Each and every day I get to kiss my baby girl when I leave and when I get home. I can kiss my stunning wife every morning and every night. I spend quality time with them every day, and I begin to heal. I can hold my family in my arms and feel the love of God all around me. I know everything is going to be OK, and I pray thanks to God for bringing me back to my family out of my darkness.

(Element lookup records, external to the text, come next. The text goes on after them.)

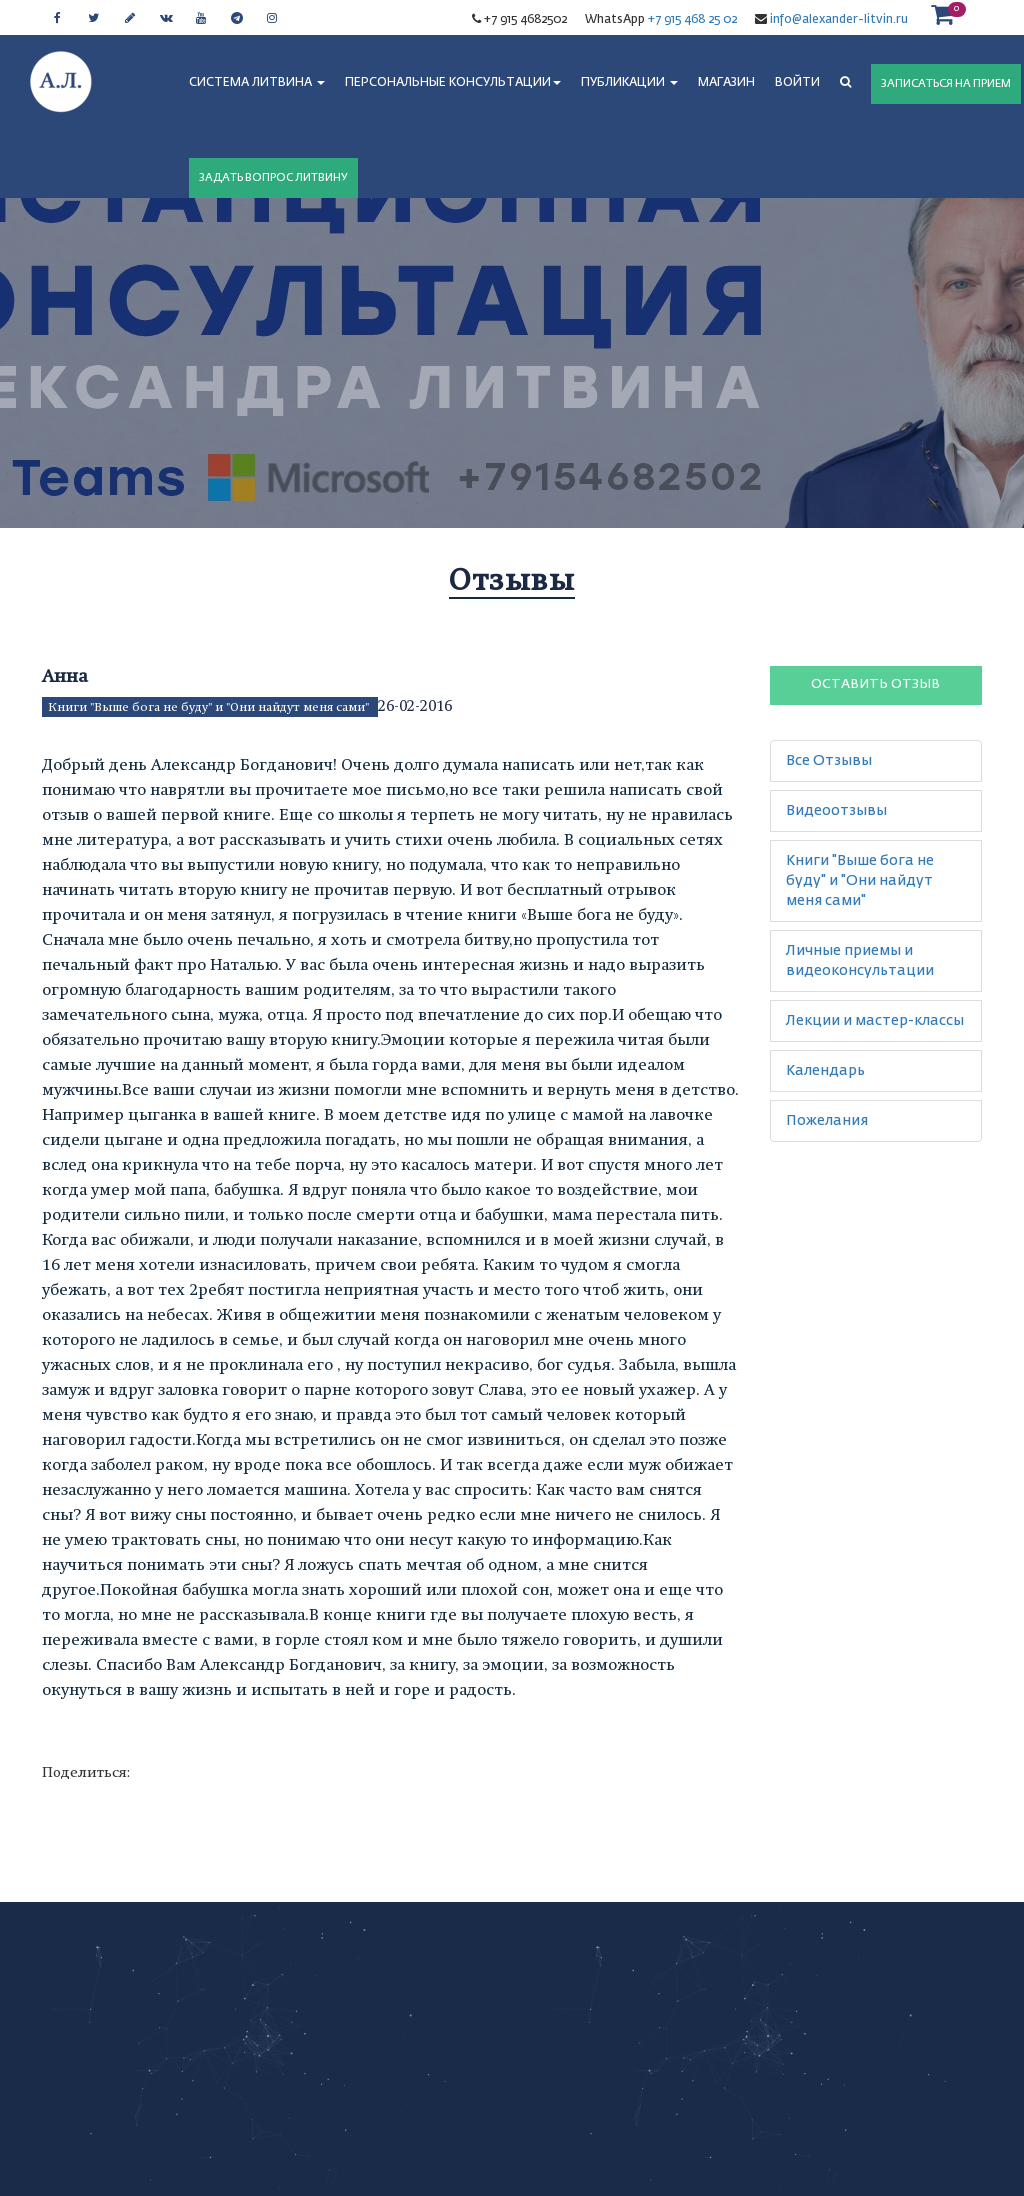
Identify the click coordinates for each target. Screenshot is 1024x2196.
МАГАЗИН (726, 83)
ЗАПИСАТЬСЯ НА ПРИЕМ (946, 83)
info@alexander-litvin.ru (837, 20)
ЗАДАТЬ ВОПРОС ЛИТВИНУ (273, 177)
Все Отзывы (829, 761)
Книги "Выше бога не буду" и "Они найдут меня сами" (210, 707)
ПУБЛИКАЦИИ (629, 83)
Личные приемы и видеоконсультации (860, 961)
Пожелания (827, 1121)
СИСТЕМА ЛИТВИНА (257, 83)
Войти (797, 83)
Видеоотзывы (836, 811)
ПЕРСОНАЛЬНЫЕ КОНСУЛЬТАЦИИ (453, 83)
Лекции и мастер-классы (875, 1021)
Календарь (825, 1071)
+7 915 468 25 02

My prayer for you, my perfect, beautiful, strong, determined, spunky, hilarious, smiling little angle of a child Addison Olivia Wolfe is that you come to know one day how much your Mommy and Papa love you. I wish I could share with you the endless amount of lives you have touched with your strength. The millions who have prayed for you. I hope one day you can read this and know how truly loved you are. Words do not even come close to describing the intense passion and love I carry for you and your mother. I will never leave you again. I will never submit to the evils of this world and try to numb myself. I will always protect you. I will always defend you and your mother. I WILL ALWAYS BE YOUR PAPA. No matter what happens in life. Whether God takes any of us back home or war tears us apart, or the end of the world comes I WILL ALWAYS BE YOUR PAPA. You are loved more intensely than you could possibly ever imagine. The only one who loves you more than your mother and I is God, and He only loves you barely more than us.
Little girl, your father was once a broken man, but he is returned to you whole, and full of love and determination to be the best father the world has ever seen. I will take you to your first dance. I will intimidate the first boy that comes calling on you. I will cry as I give you away to your husband and dance my last dance with you. I will love your children and your husband’s family. Your mother and I will always love you. No matter what happens in life. When your mother and I got married we made a family crest and set our family motto. It is “Love Endures.” This is your life that you will lead. Love will endure every day and into eternity. On your first birthday my love, know that your Papa is the proudest man in the world, and that his love for you will endure past this life and into eternity.
I love you my perfect Daughter. Addison Olivia Wolfe. You are loved endlessly. Happy First Birthday.